Blackburn described Harmony in Black and Red [YMSM 236] as a 'single figure, in dark dress, standing, nearly life size; touches of red on hat, and coral necklace.' 5 Blanche, writing in 1905, remembered 'une face anguleuse de "Barmaid" sur un haut col paré de perles rouges de corail', and in 1919 he described it at the Grosvenor in 1882 as 'tout noir, mais d'un noir translucide, comme de l'encre sur l'or, était une figure anguleuse, au long col paré de perles de corail: Maud.' (1905, translated, 'the angular face of a barmaid, with a high collar, adorned with red coral beads'; 1919, translated, 'it was all black, but translucent black, like ink on gold, an angular figure, with a long collar adorned with coral beads.' 6

'Harmony in Black and Red', photograph, GUL Whistler PH4/27
'Harmony in Black and Red', photograph, GUL Whistler PH4/27
'Harmony in Black and Red', photograph labelled 'Arrangement in Black No 6', G. A. Lucas Collection, Baltimore Museum of Art
'Harmony in Black and Red', photograph labelled 'Arrangement in Black No 6', G. A. Lucas Collection, Baltimore Museum of Art

One photograph of the portrait is in the Glasgow University Library; another in the Lucas Collection, Baltimore, signed on the mount with a butterfly of about 1882 and inscribed by Whistler 'Arrangement in Black No. 6'. The photographs of Harmony in Black and Red [YMSM 236] give its proportions.
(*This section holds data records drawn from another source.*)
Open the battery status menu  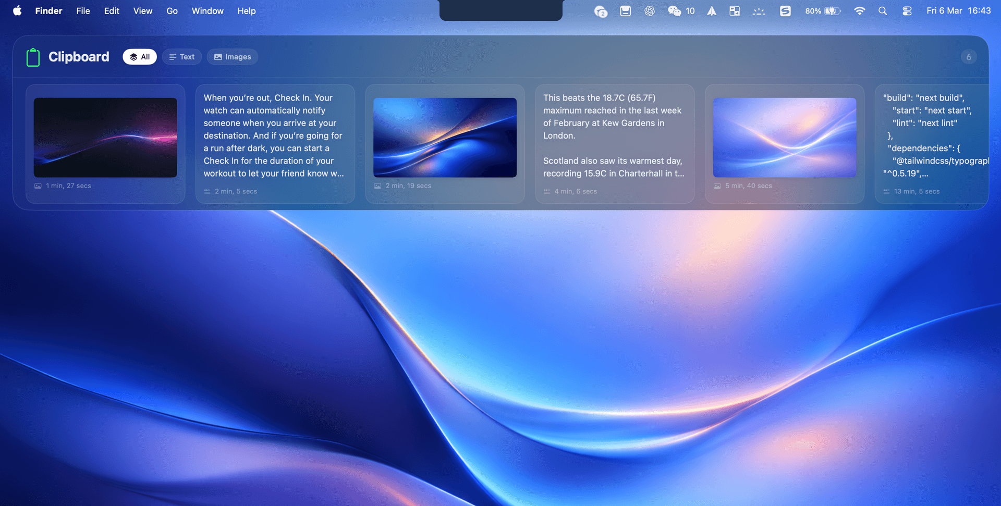[823, 10]
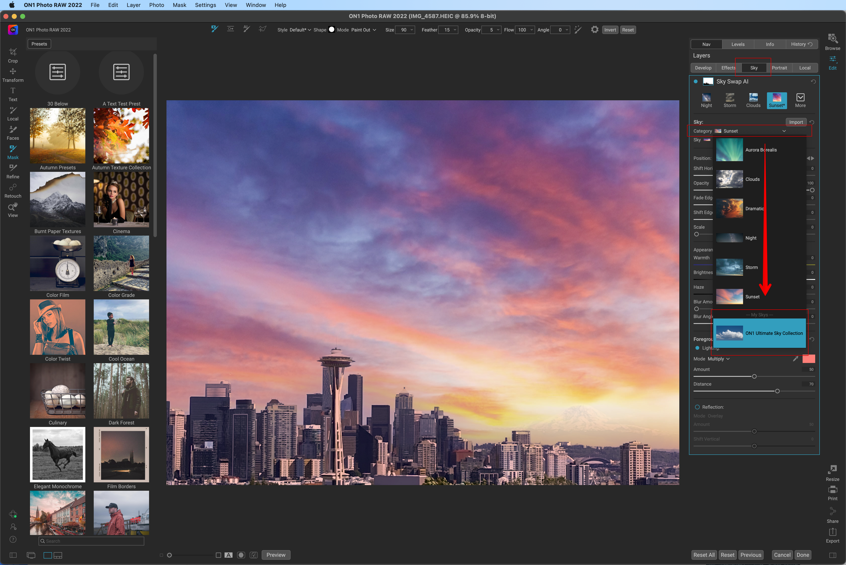Enable the Reflection option
Image resolution: width=846 pixels, height=565 pixels.
click(x=697, y=407)
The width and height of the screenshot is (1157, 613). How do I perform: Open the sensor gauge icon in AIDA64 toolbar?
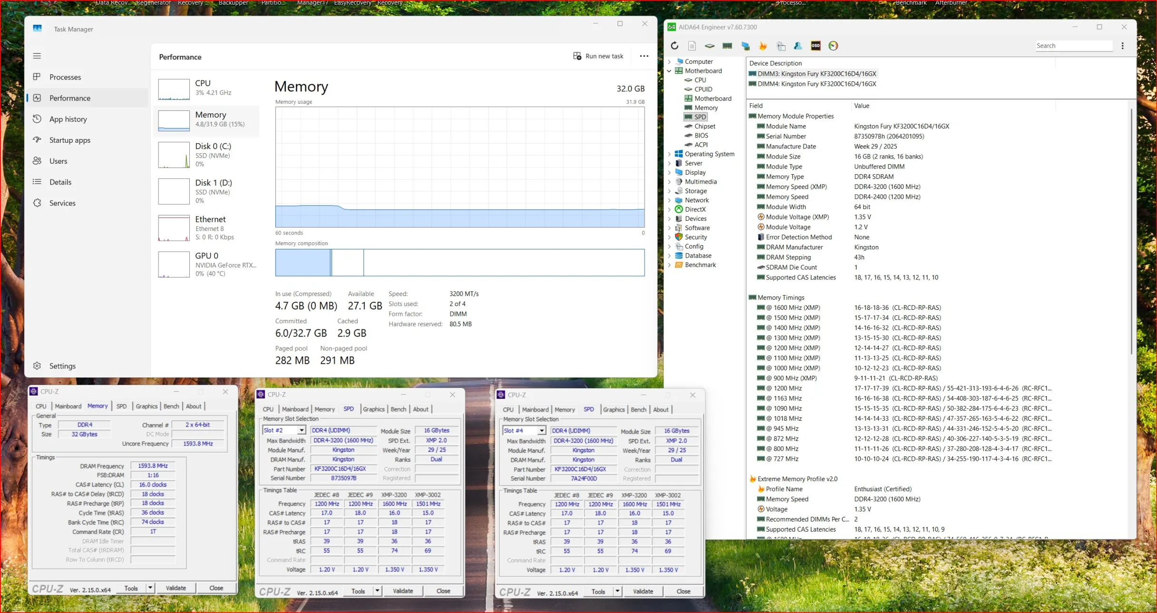(833, 46)
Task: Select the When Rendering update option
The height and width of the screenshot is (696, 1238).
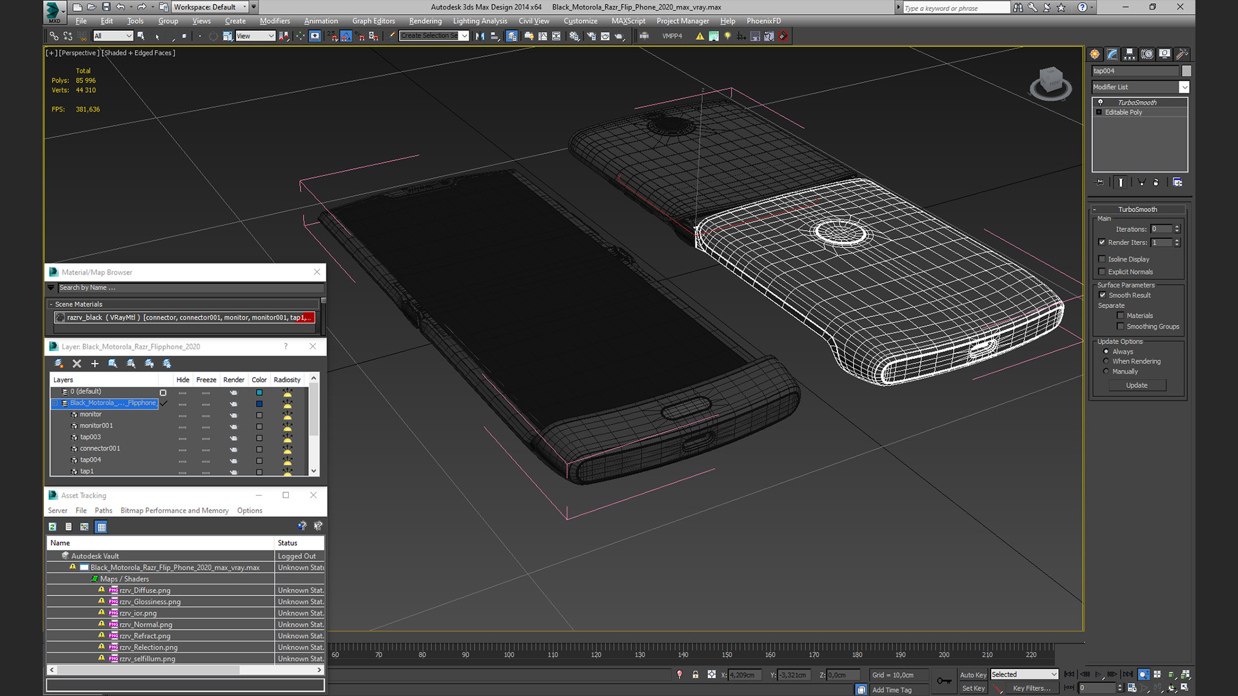Action: pos(1106,362)
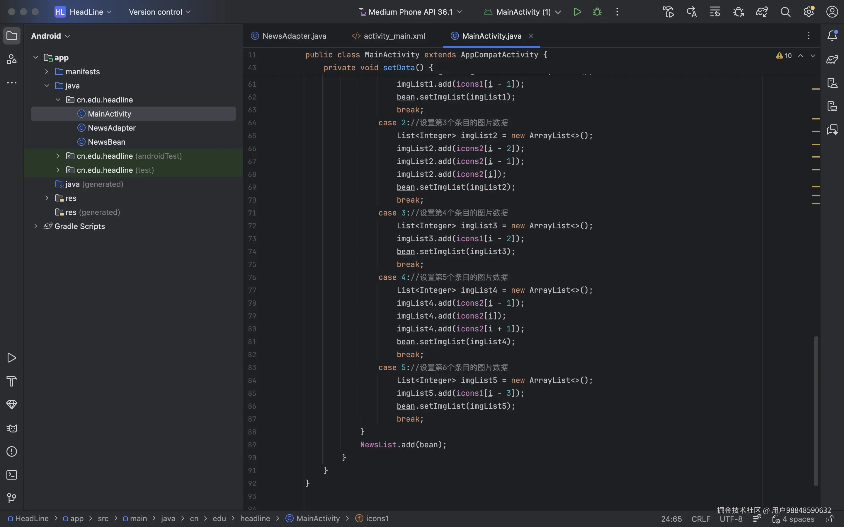Switch to the NewsAdapter.java tab
Image resolution: width=844 pixels, height=527 pixels.
click(x=294, y=36)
Accepting Blackburn's description of it as a portrait 'nearly life-size', these proportions would correspond to a canvas of approximately 75 x 36" (191 x 91 cm).

Sitter

Maud Franklin (1857-ca 1941) . It seems that Whistler considered his portraits of Maud "artists' pictures" (seeArrangement in Black and Brown: The Fur Jacket [YMSM 181]) compared to his fashionable portraits (such as Arrangement in Black: Lady Meux [YMSM 228] and Arrangement in Black: La Dame au brodequin jaune - Portrait of Lady Archibald Campbell [YMSM 242]).

Notes:

1: VI Summer Exhibition, Grosvenor Gallery, London, 1882 (cat. no. 127).

2: Photograph, ca 1882, Lucas Collection, Baltimore.

3: YMSM 1980 [more] (cat. no. 236).

4: [24/28 July 1882], GUW #07109.

5: Blackburn 1882 [more] , p. 41.

6: Blanche 1905 [more] , at p. 356. Blanche 1919 [more] , pp. 55, 60.